TCP Remoting.

G

GobinathP

Hi All,

I have a remote C# application running and I need a client to create an
object of the remote application.

I use TCP connection for the remoting.

In the Server side I have this code.


RemotingConfiguration.RegisterWellKnownServiceType(typeof(URTServiceFactory)
,"URTServiceFactory",WellKnownObjectMode.Singleton);



In the client side I have this code.


//make the tcp string based on the machine.

string sTcpStr = "tcp://";

sTcpStr += ( (machine=="") ||
(string.Compare(machine,"local",true)==0) )?"localhost":machine;

sTcpStr += ":801/URTServiceFactory";

//step 3 register all objects

RemotingConfiguration.RegisterWellKnownClientType(typeof(URTServiceFactory),
sTcpStr);

URTServiceFactory fact = new URTServiceFactory();

m_PlatService = fact.GetPlatformService();



The problem is - I'm able to create the object and use it. But the client is
a UI and I store the object created as member variable and use it when
necessary. If the object doesn't get used for sometime then it starts giving
error. I assume there is a timeout interval after which the connection gets
dropped.

Any idea how to set the timeout interval to infinity. Or is the mechanism
I'm using is wrong?

Thanks,
Gobi.
 
G

Guest

Take a look at RemotingServices.GetLifetimeService - although you need to be aware that you are probably trying to implement a bad design by holding an object live on the server for the lifetime of the client.
 
G

GobinathP

Thanks for the reply. I was able to get it working.

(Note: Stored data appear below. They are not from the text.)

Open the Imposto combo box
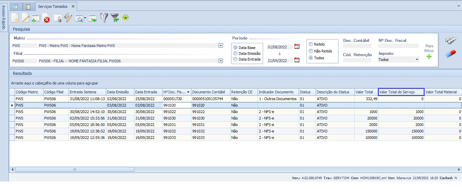This screenshot has width=462, height=189. (x=417, y=60)
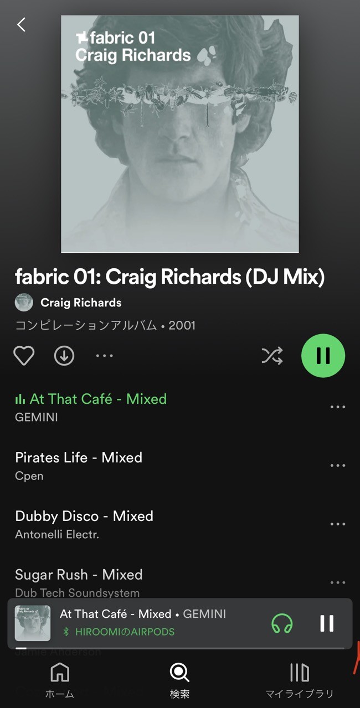Go to マイライブラリ tab

(x=300, y=681)
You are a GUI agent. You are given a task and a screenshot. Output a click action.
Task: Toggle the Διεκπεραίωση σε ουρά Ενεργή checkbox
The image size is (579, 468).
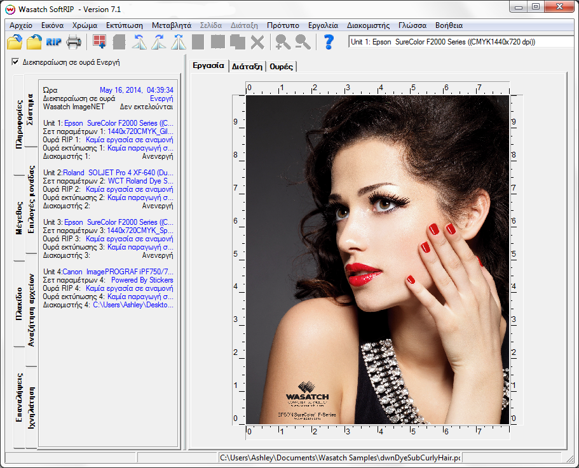16,62
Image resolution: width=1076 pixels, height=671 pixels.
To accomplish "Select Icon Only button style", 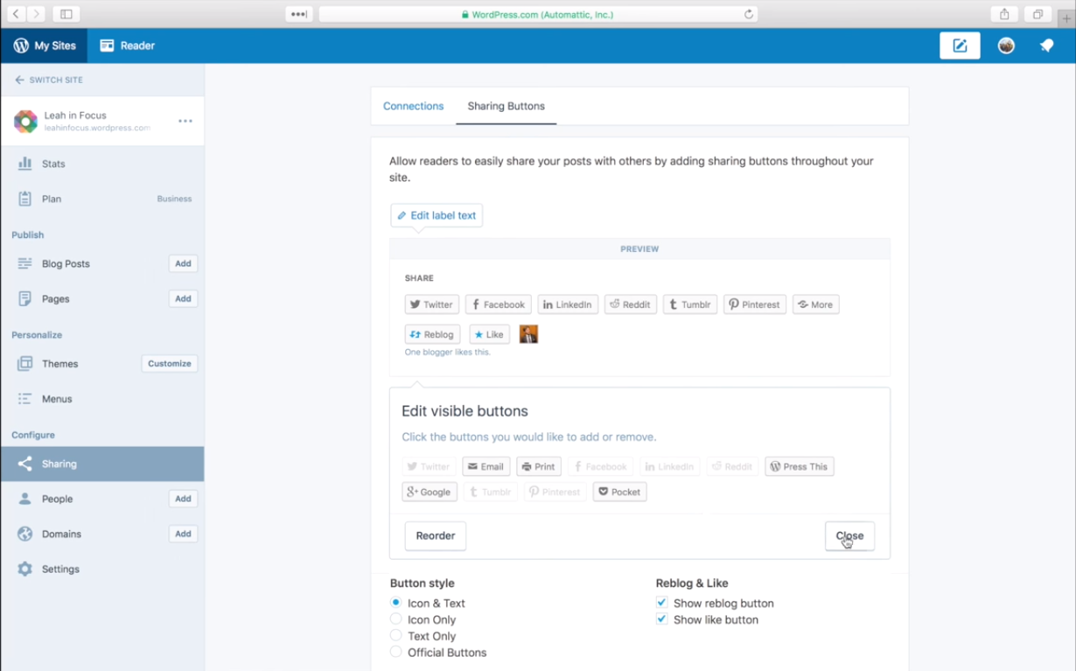I will 396,619.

Why is it a bad design to hold an object in Server for the lifetime of the
client. Isn't this what we do in our COM days?

Or it there any mechanism other than tcp which is ment for COM like approach
and I'm using the TCP channel for the wrong purpose?

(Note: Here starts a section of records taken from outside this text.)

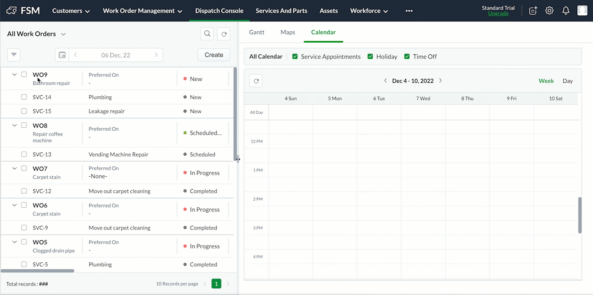Uncheck Service Appointments filter
Image resolution: width=593 pixels, height=295 pixels.
tap(295, 56)
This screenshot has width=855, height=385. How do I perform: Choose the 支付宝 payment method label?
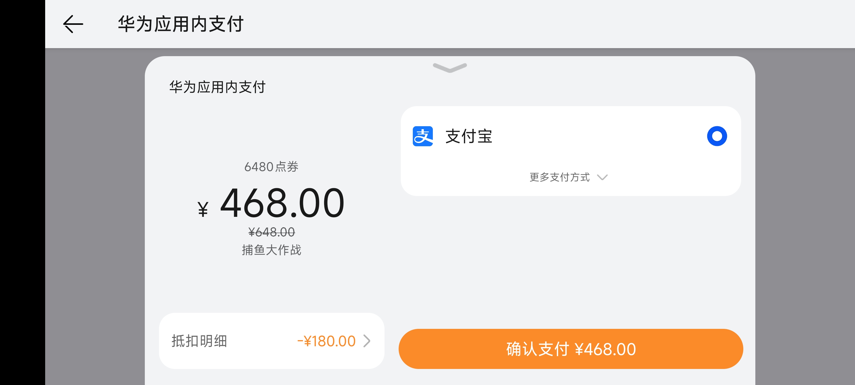469,137
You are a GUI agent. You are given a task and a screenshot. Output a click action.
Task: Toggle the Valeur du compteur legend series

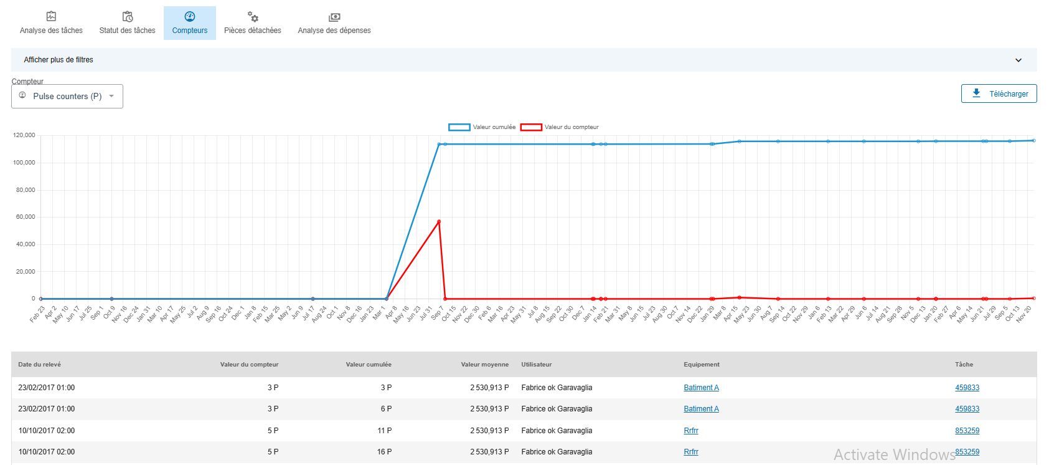(x=531, y=127)
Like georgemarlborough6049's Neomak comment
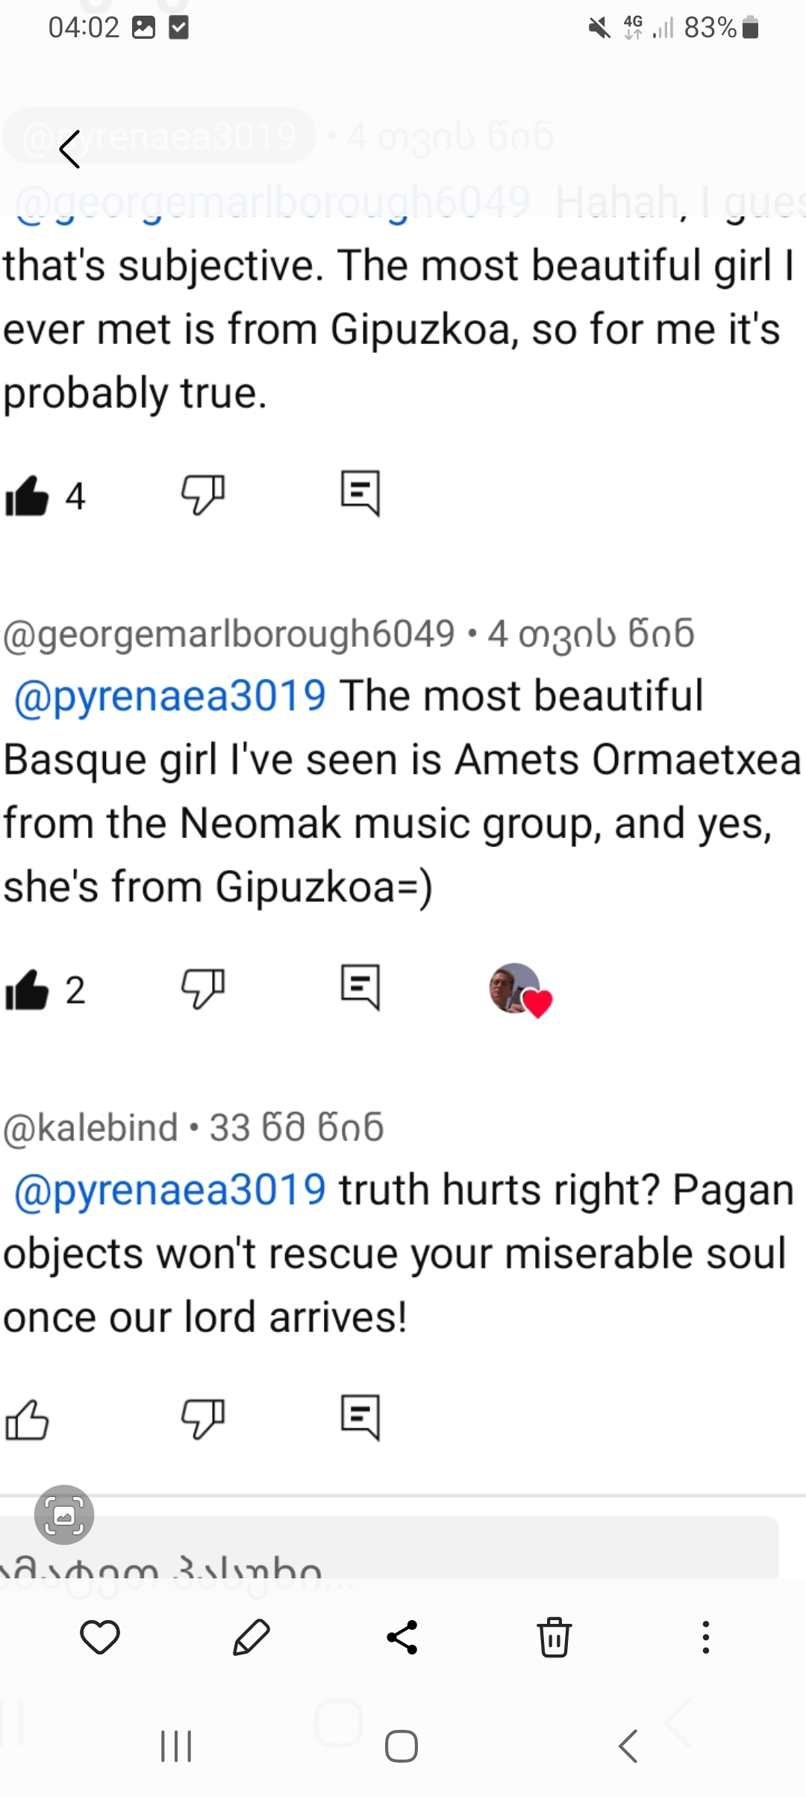Screen dimensions: 806x1797 pyautogui.click(x=27, y=990)
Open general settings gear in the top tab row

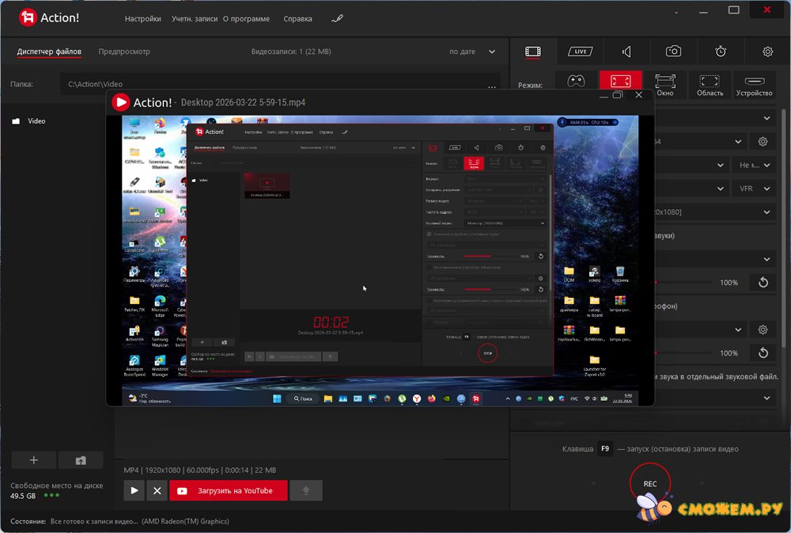point(767,51)
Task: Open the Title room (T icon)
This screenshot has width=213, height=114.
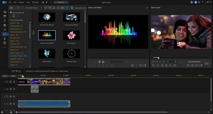Action: pyautogui.click(x=5, y=21)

I have just entered the .net arena... Your inputs would be of much help.

Gobi.

Niroo said:
Take a look at RemotingServices.GetLifetimeService - although you need to
be aware that you are probably trying to implement a bad design by holding
an object live on the server for the lifetime of the client.
 
G

Guest

Yes it is what people did in the COM days and it was bad then. MTS / COM+ provided a variation on this theme where the client held a long lived reference but the server objects came and went (JIT activation). This is a better model since it makes the server more scalable

I'm not certain what the requirements for your software are, so what I'm saying applies in general and there will be specific cases where other choices are better. If there is just one client app talking to your service then the design is fine

The best general design pattern is for your server objects to be single call. If they need to maintain state across calls this can be persisted somewhere e.g. a database or a singleton object in the same appdomain (with appropriate locking to preserve consistency in the face of updates from multiple threads)

Bottom line is that Remoting is very flexible and supports a range of designs from COM to MTS/COM+ to service-like. History shows that service-like designs have won out and distributed object style designs were bad.